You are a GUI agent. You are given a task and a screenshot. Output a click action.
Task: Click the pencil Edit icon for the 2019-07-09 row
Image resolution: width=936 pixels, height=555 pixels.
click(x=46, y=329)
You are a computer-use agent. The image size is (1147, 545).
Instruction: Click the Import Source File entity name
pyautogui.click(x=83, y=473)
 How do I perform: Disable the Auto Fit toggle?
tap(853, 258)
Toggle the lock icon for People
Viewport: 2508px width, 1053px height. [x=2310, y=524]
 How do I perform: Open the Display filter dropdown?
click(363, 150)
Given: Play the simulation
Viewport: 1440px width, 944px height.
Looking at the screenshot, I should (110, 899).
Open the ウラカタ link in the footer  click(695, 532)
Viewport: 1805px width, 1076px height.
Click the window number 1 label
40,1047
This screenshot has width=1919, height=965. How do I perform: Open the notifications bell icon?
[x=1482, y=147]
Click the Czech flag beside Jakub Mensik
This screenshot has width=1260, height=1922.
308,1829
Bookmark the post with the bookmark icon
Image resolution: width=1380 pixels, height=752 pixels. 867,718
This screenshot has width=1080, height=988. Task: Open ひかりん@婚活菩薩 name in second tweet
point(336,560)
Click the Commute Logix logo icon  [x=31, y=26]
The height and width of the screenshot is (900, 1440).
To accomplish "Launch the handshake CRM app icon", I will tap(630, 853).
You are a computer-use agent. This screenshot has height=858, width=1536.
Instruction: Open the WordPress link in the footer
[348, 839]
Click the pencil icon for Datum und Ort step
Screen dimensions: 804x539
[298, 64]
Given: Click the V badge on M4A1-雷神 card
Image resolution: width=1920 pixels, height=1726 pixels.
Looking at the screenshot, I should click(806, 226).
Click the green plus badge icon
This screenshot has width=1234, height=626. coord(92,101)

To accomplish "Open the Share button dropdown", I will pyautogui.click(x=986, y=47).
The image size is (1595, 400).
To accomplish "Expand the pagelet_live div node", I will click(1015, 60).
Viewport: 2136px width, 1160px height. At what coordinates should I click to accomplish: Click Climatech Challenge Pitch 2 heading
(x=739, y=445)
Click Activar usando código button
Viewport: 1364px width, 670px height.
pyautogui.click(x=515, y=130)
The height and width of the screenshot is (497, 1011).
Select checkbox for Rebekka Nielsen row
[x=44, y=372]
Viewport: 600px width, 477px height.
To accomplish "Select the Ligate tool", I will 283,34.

▶ _WHAT THE TASK ASKS_: Please return every line of the entries above that contains the string "computer".

▶ _OUTPUT FOR THIS EXERCISE_:
You are a computer-use agent. The image size is (1147, 545).
You are a computer-use agent. This screenshot has height=858, width=1536.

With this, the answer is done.